Mattia ha chiesto in Arte e culturaStoria · 5 anni fa

Arrivo elettrodomestici dopo la seconda guerra mondiale?

Salve! Qualcuno potrebbe spiegarmi quando e come arrivarono gli elettrodomestici? Si diffusero da dopo la seconda guerra mondiale? Preferibilmente mi interessa l'arrivo degli elettrodomesti in Europa :D

Grazie Mille! :D

Aggiornamento:

Grazie mile Ale! :D

1 risposta

Classificazione
  • Ale
    Lv 7
    5 anni fa
    Risposta preferita

    Elettrodomestici in generale

    La diffusione di elettrodomestici in Europa crebbe in larga misura tra il 1930 e il 1970, soprattutto nel Nord Europa (AEG, Electrolux, Siemens, Braun, Philips), e in misura considerevole anche in Inghilterra e Francia. Solo negli anni Settanta però si assiste ad una vera e propria esplosione.
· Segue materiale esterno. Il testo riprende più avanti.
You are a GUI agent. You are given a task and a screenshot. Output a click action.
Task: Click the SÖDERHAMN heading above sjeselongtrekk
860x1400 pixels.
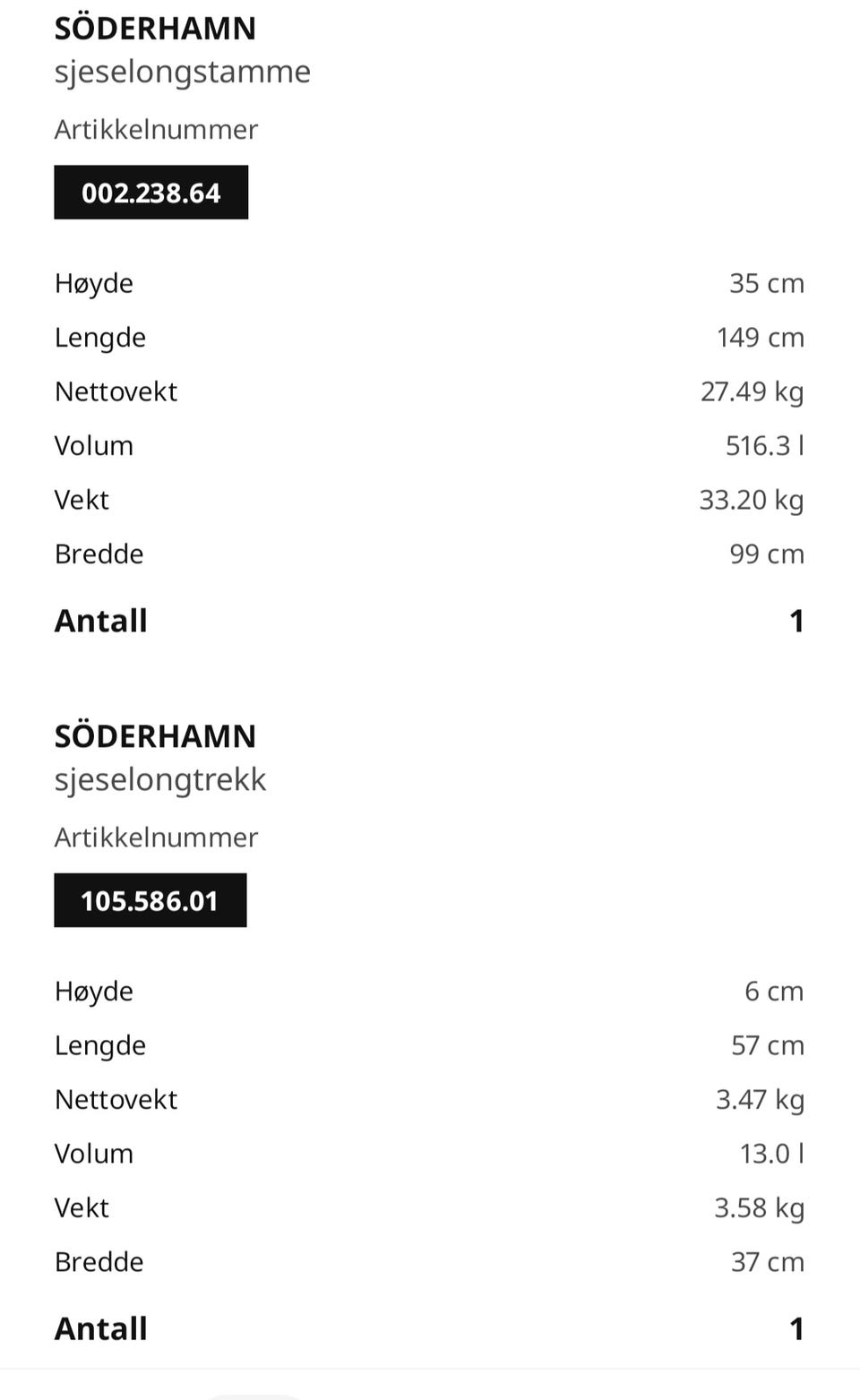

In Italia lo sviluppo dell'industria degli elettrodomestici prende avvio a partire dalla fine degli anni Quaranta e si deve per lo più ad aziende come: Candy (lavatrici), CGE (piccoli elettrodomestici tra cui un'incredibile centrifuga in ghisa), Smeg (frigoriferi, piccoli elettrodomestici, forni, lavastoviglie), Fiat (frigoriferi e lavatrici), Omre (piccoli elettrodomestici soprattutto frullatori e macinacaffè dal design molto ricercato), Rex (frigoriferi), Zanussi (frigoriferi). Negli Stati Uniti il fenomeno della massiccia diffusione degli elettrodomestici inizia a partire dagli anni Venti, General Electric (di Thomas Alva Edison) e Westinghouse (di George Westinghouse) prime fra tutte, in coincidenza con la nascita dello stile progettistico dello "Streamline Decade" o "Machine Age" caratterizzato dall'impiego di forme aerodinamiche anche per oggetti "stanziali" e d'uso quotidiano. Tra i designer più famosi di questo periodo troviamo Raymond Loewy che progettò anche per l'Electrolux e in seguito per la NASA. Lo streamline contagiò nei due decenni successivi anche i designer nord europei fino alla rivoluzione compiuta dalla tedesca Braun nel 1950 che inaugurò lo stile della "Buona Forma", un design essenziale contrapposto agli eccessi stilistici dello streamline.

    Lavatrice

    Dopo la Seconda guerra mondiale, lo slancio industriale che caratterizzò soprattutto l'Europa occidentale vide nascere nuove esigenze e desiderio di benessere: a livello domestico (anche per il ruolo della donna che stava considerevolmente cambiando, soprattutto in Italia) le industrie elettromeccaniche iniziarono una fervida attività di ricerca e produzione di lavatrici. La Germania, che già prima della guerra aveva iniziato la produzione di lavatrici, riprese continuando sulla scia della tecnologia inizialmente adottata, che vedeva una decisa scelta per i modelli a cestello ad asse orizzontale. Le lavatrici tedesche, anche prodotte dopo la guerra, erano però caratterizzate da notevoli problemi statici, poiché prive di sospensioni (la vasca era solidale con la scocca della macchina) che ne rendevano piuttosto complicata l'installazione: dovevano infatti essere fissate al pavimento.